Task brief: Everything from the line holding "Task: Click the 2,900,499 sales value cell" through the final line of the entries below is to be written out exactly, and nothing more; leave out pictures.

# # # # #

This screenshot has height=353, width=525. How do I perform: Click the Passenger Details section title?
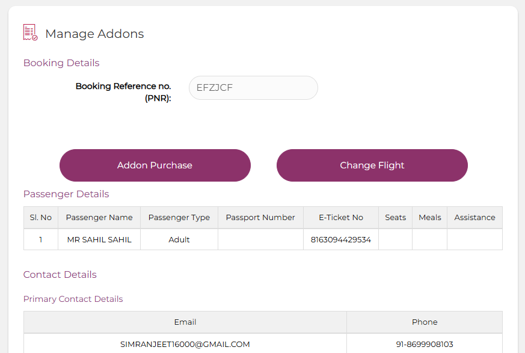pos(66,194)
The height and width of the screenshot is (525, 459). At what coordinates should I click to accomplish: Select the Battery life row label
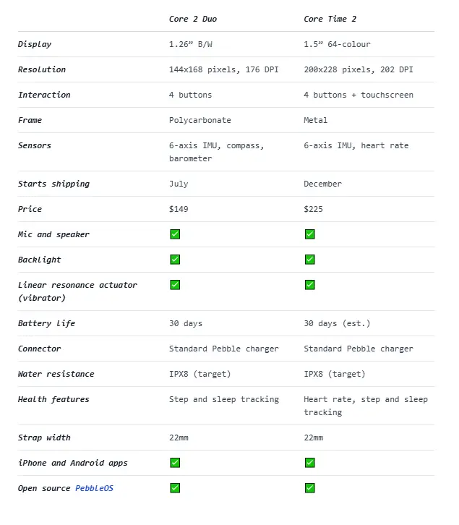pos(46,323)
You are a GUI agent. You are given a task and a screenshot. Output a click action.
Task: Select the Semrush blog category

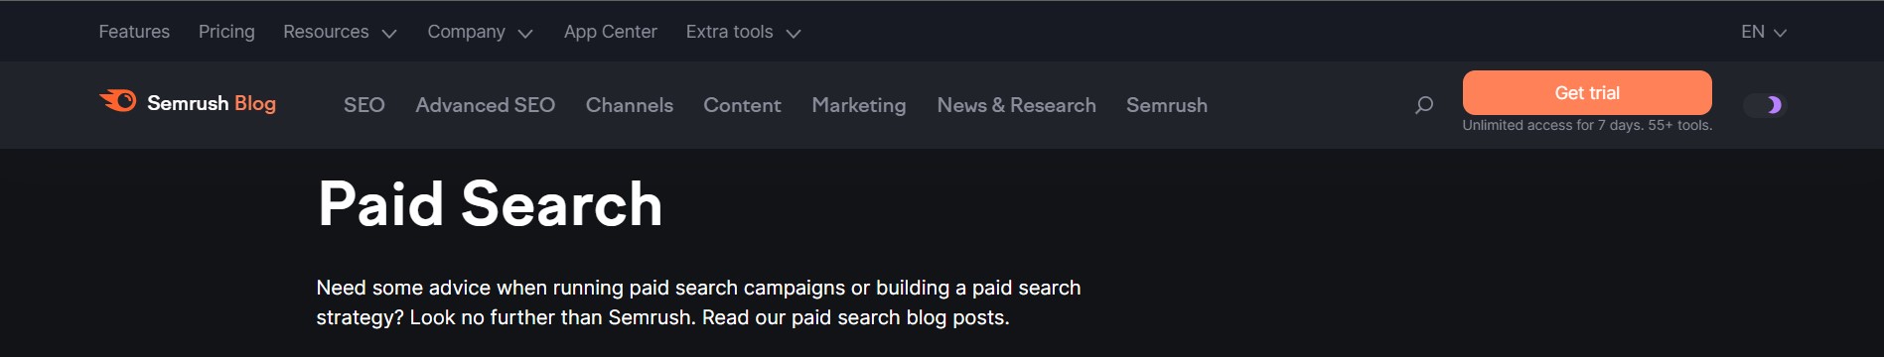pos(1167,105)
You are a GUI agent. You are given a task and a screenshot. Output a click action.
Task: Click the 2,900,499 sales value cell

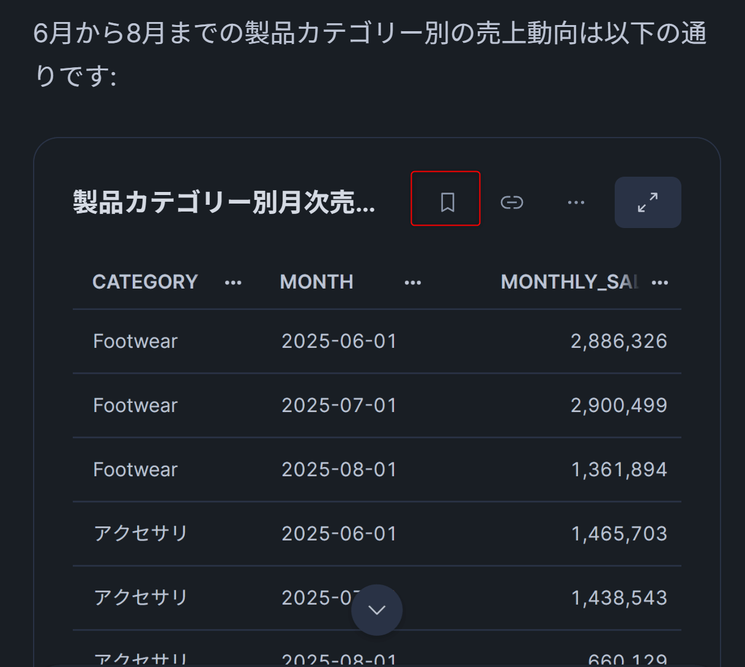click(618, 405)
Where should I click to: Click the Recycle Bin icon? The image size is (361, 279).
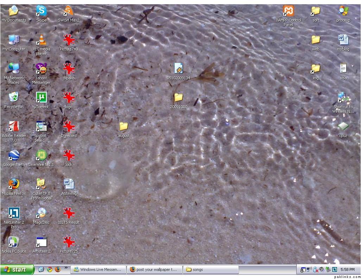pyautogui.click(x=14, y=98)

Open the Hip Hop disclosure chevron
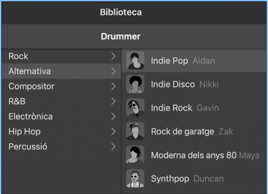(114, 132)
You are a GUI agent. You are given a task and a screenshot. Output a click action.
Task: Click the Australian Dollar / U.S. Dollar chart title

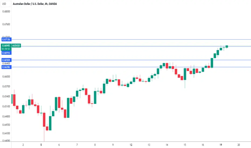[35, 4]
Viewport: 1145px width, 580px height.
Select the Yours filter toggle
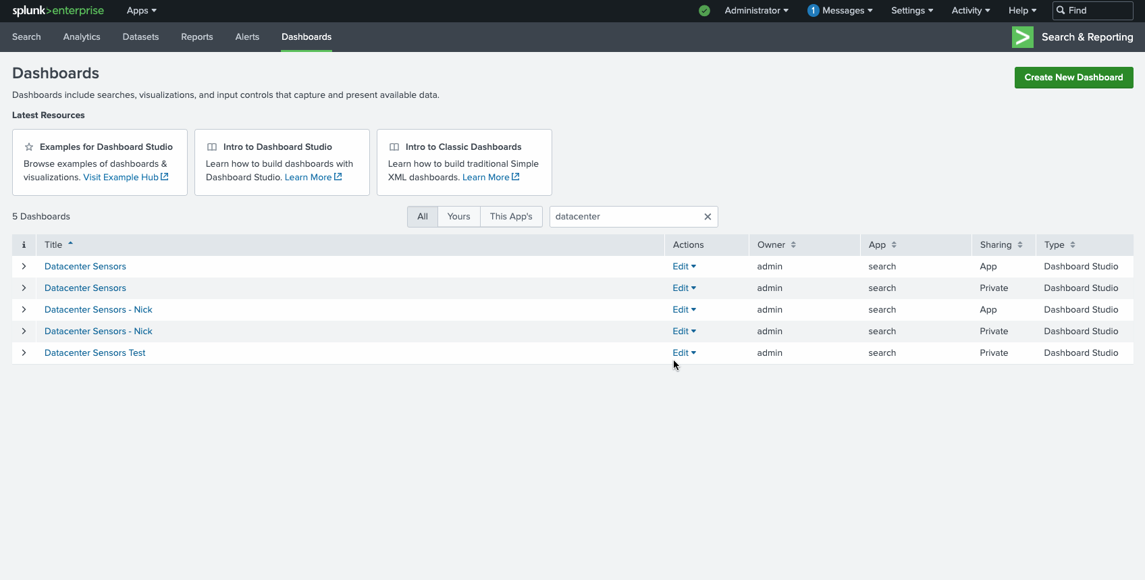tap(458, 217)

# # # # #

Answer to the problem:
Task: Click the 2,900,499 sales value cell

click(618, 405)
Where should I click to: Click the Recycle Bin icon? The image size is (361, 279).
pyautogui.click(x=14, y=98)

Open the Hip Hop disclosure chevron
(114, 132)
You are a GUI agent. You are given a task and a screenshot. Output a click action.
Task: Click the Australian Dollar / U.S. Dollar chart title

[35, 4]
Viewport: 1145px width, 580px height.
Select the Yours filter toggle
tap(458, 217)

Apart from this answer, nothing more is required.